However, like other people, I'm not sure that I agree with this particular set of changes. Is there a project somewhere that packages these options into a GUI? I know a bunch of folks who use OS X who might want to change these things, but they're not programmers and they don't even know shell scripts exist.

3 comments

> Is there a project somewhere that packages these options into a GUI?

There was: Secrets* was both a website were people aggregated a small database of these options and a MacOS preference pane which displayed these:

https://web.archive.org/web/20150515104503/http://secrets.bl...

https://blog.taylormcgann.com/wp-content/uploads/2012/03/sec...

(* by the makers of Quicksilver!)

Sadly the project stopped updating in 2012 and the website, repository and forks seem all long gone.

(Should anyone resurrect this great app, one improvement should be versioning of secrets recipes. AFAIR Secrets.prefPane displayed options long after they stopped applicable for later Mac OS versions.)

MacPilot seems like what you’re asking for: https://setapp.com/apps/macpilot
$9.99 a month..

Why would an app like this require a subscription and not a one off payment.

I think many small developers are taking cue from large enterprises on how to price products without thinking it through. There was another similar discussion about a YC macOS notification widget company the other day.

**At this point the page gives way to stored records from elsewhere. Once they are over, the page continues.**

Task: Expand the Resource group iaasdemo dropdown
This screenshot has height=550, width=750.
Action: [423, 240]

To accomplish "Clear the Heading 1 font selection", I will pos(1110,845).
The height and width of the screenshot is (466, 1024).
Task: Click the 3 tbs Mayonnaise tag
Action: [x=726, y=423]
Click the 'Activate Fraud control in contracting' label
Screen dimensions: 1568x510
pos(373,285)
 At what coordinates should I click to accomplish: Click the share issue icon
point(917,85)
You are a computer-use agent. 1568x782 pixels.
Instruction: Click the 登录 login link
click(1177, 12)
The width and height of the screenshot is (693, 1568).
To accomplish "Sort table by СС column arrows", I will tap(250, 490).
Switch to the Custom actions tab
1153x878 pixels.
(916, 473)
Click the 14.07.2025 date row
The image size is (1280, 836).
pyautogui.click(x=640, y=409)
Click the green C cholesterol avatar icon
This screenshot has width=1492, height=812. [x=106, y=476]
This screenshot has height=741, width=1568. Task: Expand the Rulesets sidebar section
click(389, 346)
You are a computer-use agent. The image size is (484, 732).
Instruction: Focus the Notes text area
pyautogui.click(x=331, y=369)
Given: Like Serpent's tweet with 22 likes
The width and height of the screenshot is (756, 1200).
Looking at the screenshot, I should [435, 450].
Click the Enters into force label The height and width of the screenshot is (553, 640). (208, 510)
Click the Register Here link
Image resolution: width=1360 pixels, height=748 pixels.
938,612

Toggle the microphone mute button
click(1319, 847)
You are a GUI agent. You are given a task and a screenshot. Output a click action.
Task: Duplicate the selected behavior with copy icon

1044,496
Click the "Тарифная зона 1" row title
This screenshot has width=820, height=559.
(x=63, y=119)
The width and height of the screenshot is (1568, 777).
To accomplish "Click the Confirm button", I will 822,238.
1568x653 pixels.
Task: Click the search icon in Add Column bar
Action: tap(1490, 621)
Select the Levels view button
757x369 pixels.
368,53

The $10/mo is for a subscription to Setapp, which bundles a bunch of apps into one subscription service.
There has to be a reason for subscription, as in continued incremental value, cloud data storage and sharing, some sort of server backend that incurs monthly cost to run and so on.

Just slapping a subscription to a regular desktop application doesn't make sense.

Also, bundling is not a justification for a subscription, especially if one only cares about a single application. This is similar to the music albums which have already undergone unbundling and no one wants to see a bundling where there is no benefit to the consumer.

Onyx has a bunch of these: https://www.titanium-software.fr/en/onyx.html

It’s probably not exhaustive, but quite convenient.

Oh thank you! This is exactly what I was looking for.
You’re welcome :) I should add that the author might be willing to add some missing settings if asked nicely. I have been using Onyx since OS X 10.2 and it’s always worked as expected.